Depuis le centre-ville de Kumamoto, il faut compter une demi-heure en voiture ou le double en bus, pour se rendre dans le coin de campagne reculé où se trouve la fameuse grotte dans laquelle Musashi s’est retiré à la mort de Tadaoki Hosokawa. C’est ici qu’il aurait rédigé Le Traité des Cinq Roues, sorte de guide de stratégie guerrière qui continue encore aujourd’hui d’inspirer le monde moderne au point d’être perçu comme une référence pour accroître la compétitivité de certaines entreprises. Située en pleine montagne, sur le mont Kinpô, cette grotte appartient au Unganzenji, temple bouddhiste dédié à Kannon, bodhisattva de la compassion. Après avoir sillonné la petite route de campagne, le visiteur voit apparaître entre deux virages un parking au bout duquel se trouve une gigantesque statue qui représente le maître de sabre, regard perçant et assis en posture de zazen. Devant elle sont déposées quelques offrandes et un panneau explique que prier ici permettrait d’attirer sur soi la réussite, que cela soit dans un cadre sportif, scolaire ou professionnel. À gauche de la statue, une petite route bordée de bambous et d’érables débouche sur le Unganzenji.

Grande sculpture en pierre représentant Musashi assis en posture zazen.

Musashi Miyamoto ©Nina Le Flohic pour Journal du Japon

Les bâtiments traditionnels en bois, aux dorures des intérieurs bouddhiques et aux innombrables sculptures renferment dans leur cour une magnifique lanterne en pierre toute recouverte de mousses et de fougères, d’où s’écoule un filet d’eau. Le ton est donné : nous entrons dans le règne du calme, de la nature et d’un parfum d’ancestralité. Une fois payé le droit d’entrée de 200 yens seulement à l’un des moines en charge du temple et passé le portique rouillé qui grince à chaque passage, un chemin tout de pierres et de mousses s’ouvre à nous. Si la grotte constitue le site d’intérêt premier, le chemin qui y mène n’en est pas moins jonché de belles surprises. Vitrines où sont exposées les reliques du temple et des objets en liens avec Musashi, divers petits bâtis abritant des statues de Kannon et des arbres magnifiques…

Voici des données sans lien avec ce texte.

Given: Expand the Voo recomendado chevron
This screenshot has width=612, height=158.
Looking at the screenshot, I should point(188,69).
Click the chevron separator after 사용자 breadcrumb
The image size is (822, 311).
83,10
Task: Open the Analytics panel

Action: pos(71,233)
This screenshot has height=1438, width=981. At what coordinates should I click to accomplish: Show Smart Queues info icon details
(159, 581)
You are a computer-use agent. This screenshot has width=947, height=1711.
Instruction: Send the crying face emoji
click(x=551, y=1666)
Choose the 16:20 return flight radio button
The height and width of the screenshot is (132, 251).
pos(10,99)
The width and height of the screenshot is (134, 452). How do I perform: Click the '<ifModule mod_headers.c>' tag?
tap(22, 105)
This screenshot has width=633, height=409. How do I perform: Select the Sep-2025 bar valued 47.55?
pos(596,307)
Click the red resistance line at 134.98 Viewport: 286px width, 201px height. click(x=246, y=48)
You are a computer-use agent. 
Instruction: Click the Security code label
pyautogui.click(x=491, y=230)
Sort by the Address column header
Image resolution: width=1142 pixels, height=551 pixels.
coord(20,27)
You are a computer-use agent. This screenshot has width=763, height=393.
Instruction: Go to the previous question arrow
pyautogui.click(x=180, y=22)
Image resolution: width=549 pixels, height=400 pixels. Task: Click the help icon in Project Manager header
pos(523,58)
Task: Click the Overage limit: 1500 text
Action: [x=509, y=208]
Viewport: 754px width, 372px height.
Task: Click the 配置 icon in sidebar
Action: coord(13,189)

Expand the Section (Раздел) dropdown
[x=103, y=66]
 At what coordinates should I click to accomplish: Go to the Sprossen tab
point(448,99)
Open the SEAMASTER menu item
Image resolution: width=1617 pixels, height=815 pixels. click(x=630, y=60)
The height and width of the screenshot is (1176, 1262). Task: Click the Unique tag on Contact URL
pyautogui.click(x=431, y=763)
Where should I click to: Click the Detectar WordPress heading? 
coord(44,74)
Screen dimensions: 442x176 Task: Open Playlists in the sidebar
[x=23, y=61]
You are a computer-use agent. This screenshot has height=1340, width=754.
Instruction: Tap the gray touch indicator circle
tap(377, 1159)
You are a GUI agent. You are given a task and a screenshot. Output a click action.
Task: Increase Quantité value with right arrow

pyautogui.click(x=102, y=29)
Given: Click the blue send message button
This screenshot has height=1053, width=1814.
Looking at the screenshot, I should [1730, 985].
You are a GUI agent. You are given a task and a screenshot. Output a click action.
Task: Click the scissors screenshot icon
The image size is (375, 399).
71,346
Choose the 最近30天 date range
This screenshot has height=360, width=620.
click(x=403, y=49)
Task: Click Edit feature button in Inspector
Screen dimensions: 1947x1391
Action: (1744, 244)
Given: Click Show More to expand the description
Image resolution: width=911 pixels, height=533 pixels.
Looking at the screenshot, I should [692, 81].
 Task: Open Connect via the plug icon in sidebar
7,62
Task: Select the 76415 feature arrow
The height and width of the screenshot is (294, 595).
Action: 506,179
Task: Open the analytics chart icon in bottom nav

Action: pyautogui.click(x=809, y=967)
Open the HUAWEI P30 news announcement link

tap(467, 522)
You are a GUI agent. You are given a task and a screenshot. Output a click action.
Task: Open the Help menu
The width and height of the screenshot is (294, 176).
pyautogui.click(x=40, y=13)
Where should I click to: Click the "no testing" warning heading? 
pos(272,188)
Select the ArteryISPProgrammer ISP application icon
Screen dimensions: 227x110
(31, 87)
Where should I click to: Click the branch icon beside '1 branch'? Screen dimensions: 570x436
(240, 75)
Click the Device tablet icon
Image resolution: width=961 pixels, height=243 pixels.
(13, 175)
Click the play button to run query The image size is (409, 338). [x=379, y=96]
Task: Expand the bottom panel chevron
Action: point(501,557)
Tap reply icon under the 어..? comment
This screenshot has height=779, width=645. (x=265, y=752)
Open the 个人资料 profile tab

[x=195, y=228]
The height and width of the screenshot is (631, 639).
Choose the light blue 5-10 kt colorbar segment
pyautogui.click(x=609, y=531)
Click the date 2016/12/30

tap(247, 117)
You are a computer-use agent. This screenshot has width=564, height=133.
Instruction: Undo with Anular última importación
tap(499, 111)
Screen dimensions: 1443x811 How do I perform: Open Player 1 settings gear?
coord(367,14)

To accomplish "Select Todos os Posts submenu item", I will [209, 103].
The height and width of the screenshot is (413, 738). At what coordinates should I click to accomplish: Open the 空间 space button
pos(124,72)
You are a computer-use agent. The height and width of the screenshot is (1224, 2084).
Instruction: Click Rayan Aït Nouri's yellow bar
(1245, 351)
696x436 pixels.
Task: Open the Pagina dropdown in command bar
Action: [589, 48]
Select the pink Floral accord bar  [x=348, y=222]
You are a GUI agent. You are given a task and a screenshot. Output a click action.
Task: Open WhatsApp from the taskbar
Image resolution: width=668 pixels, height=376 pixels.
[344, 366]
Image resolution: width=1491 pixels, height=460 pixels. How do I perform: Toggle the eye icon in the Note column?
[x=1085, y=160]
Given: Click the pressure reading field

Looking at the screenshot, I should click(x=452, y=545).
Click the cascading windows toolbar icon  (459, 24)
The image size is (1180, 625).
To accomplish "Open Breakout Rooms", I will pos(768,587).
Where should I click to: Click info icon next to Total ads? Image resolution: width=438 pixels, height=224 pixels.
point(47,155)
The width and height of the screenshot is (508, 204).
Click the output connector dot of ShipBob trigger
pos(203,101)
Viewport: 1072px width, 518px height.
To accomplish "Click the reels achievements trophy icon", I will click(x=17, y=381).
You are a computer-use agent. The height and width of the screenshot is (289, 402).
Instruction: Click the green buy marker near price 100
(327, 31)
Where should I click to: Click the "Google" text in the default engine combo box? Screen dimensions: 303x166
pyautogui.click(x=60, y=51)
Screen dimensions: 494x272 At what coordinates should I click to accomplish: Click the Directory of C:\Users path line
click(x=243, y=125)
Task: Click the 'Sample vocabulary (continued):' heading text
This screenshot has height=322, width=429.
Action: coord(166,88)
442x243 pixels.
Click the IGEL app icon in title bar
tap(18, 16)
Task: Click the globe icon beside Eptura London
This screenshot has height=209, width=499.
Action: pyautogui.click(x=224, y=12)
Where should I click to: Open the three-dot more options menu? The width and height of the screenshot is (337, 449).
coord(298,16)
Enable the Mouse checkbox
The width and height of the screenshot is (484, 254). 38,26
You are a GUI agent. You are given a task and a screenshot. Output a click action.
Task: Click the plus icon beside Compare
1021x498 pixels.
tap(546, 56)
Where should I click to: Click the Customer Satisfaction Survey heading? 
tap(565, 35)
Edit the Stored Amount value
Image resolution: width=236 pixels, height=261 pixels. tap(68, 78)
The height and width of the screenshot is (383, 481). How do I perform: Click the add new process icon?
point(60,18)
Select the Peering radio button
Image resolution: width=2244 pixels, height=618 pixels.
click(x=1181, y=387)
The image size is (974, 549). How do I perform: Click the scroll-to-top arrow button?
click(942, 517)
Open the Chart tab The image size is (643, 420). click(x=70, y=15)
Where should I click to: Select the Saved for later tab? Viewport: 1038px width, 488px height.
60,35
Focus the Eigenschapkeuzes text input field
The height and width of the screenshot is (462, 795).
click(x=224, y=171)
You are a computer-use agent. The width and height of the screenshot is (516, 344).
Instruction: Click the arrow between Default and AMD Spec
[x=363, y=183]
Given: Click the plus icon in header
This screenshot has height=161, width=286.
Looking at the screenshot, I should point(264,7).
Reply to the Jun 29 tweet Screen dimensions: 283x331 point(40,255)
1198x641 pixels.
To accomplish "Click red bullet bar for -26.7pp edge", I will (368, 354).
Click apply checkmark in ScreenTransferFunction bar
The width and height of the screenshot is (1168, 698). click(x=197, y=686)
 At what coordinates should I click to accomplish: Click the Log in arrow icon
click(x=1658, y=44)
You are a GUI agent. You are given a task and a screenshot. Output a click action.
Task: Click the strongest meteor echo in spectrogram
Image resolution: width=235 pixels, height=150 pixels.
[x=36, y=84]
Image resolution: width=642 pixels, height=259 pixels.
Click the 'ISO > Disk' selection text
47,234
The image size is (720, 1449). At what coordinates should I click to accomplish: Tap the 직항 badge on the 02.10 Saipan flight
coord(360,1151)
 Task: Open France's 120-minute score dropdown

Lanterne de pierre moussue.

La lanterne de pierre ©Nina Le Flohic pour Journal du Japon

Et surtout, ce sont pas loin de 500 sculptures moussues qui habitent de leur présence la colline. Sculptées en l’espace de 24 ans au début du 18e siècle par un artisan de la ville, Fuchidaya Gihei, la plupart d’entre elles sont partiellement brisées : il manque des têtes, des mains, des bras… Comme autant de traces du temps qui passe et des guerres de religion de l’époque Meiji, entre bouddhisme et shintô, qui ont mené à la destruction partielle de certaines d’entre elles. Selon la légende du lieu, porter son regard sur chacune des statues permettrait au visiteur de voir l’ensemble de ses visages intérieurs. Chaque expression faciale, chaque posture représente une émotion différente, de la plus torturée à la plus douce qui soit. D’âges différents, elles marquent également la multitude d’étapes que comporte une vie.

La plupart semblent plongées dans leurs pensées et amener ainsi en miroir celui qui les regarde à réfléchir. Situées en surplomb, elles nous observent comme autant de questions laissées sans réponses. Environnées d’une nature luxuriante, traverser leur espace constitue en soit un instant magique, suspendu, entre contemplation et apaisement. Une fois arrivé au bout du chemin, la grotte apparaît, encastrée en hauteur dans la falaise. Deux escaliers taillés dans le roc, assez raides, permettent d’y accéder. Au fur et à mesure de l’ascension, se dévoile dans notre dos le paysage sur les montagnes qui y font face, tandis que des effluves d’encens nous arrivent de la grotte.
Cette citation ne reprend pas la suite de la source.